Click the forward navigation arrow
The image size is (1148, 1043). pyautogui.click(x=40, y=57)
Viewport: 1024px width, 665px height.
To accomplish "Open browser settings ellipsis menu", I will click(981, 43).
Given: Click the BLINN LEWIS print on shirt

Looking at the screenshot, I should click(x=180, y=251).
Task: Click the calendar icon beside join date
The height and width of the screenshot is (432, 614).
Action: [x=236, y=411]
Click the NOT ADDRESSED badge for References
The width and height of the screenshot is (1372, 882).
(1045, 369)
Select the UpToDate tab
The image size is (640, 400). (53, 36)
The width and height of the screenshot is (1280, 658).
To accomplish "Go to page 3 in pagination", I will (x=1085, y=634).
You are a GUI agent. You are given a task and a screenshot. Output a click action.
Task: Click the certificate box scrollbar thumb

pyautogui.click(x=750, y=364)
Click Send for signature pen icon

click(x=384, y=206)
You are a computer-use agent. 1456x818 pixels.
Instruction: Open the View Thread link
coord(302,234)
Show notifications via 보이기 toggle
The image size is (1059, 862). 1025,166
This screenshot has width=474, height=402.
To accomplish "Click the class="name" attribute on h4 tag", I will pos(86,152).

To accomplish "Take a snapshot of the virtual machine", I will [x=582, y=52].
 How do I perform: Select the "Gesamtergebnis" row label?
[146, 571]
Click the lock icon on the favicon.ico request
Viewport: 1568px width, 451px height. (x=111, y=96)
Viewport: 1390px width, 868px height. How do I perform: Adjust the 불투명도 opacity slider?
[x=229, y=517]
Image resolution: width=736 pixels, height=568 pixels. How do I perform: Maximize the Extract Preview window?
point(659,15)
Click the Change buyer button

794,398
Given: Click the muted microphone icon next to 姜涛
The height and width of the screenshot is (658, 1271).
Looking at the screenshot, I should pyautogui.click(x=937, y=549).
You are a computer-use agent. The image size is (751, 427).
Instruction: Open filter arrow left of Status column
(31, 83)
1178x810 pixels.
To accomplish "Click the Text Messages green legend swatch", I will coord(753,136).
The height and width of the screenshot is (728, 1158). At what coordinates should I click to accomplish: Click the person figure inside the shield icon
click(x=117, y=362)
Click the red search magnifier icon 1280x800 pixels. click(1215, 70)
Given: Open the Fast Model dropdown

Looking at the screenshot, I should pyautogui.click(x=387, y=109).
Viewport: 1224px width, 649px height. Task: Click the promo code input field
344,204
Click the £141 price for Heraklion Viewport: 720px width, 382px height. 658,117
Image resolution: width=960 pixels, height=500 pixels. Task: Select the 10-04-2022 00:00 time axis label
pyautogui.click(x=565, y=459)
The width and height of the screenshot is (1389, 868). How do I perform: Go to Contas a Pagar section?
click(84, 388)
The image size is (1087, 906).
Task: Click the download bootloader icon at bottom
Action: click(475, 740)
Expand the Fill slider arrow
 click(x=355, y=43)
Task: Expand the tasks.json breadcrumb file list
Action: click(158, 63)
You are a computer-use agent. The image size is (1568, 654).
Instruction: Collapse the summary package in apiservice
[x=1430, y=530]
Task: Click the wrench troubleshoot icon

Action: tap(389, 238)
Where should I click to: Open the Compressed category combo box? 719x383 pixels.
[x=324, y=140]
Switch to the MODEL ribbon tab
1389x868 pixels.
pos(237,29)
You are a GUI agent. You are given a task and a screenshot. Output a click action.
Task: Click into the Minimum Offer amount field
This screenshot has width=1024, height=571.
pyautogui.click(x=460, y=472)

### Assignment
Lines after the one containing "Task: Click the calendar" are left out; every line from the start of the entries through that line is restated word for word.

### Result of the exercise
Click the forward navigation arrow
The image size is (1148, 1043). pyautogui.click(x=40, y=57)
Viewport: 1024px width, 665px height.
To accomplish "Open browser settings ellipsis menu", I will click(981, 43).
Given: Click the BLINN LEWIS print on shirt

Looking at the screenshot, I should click(x=180, y=251).
Task: Click the calendar icon beside join date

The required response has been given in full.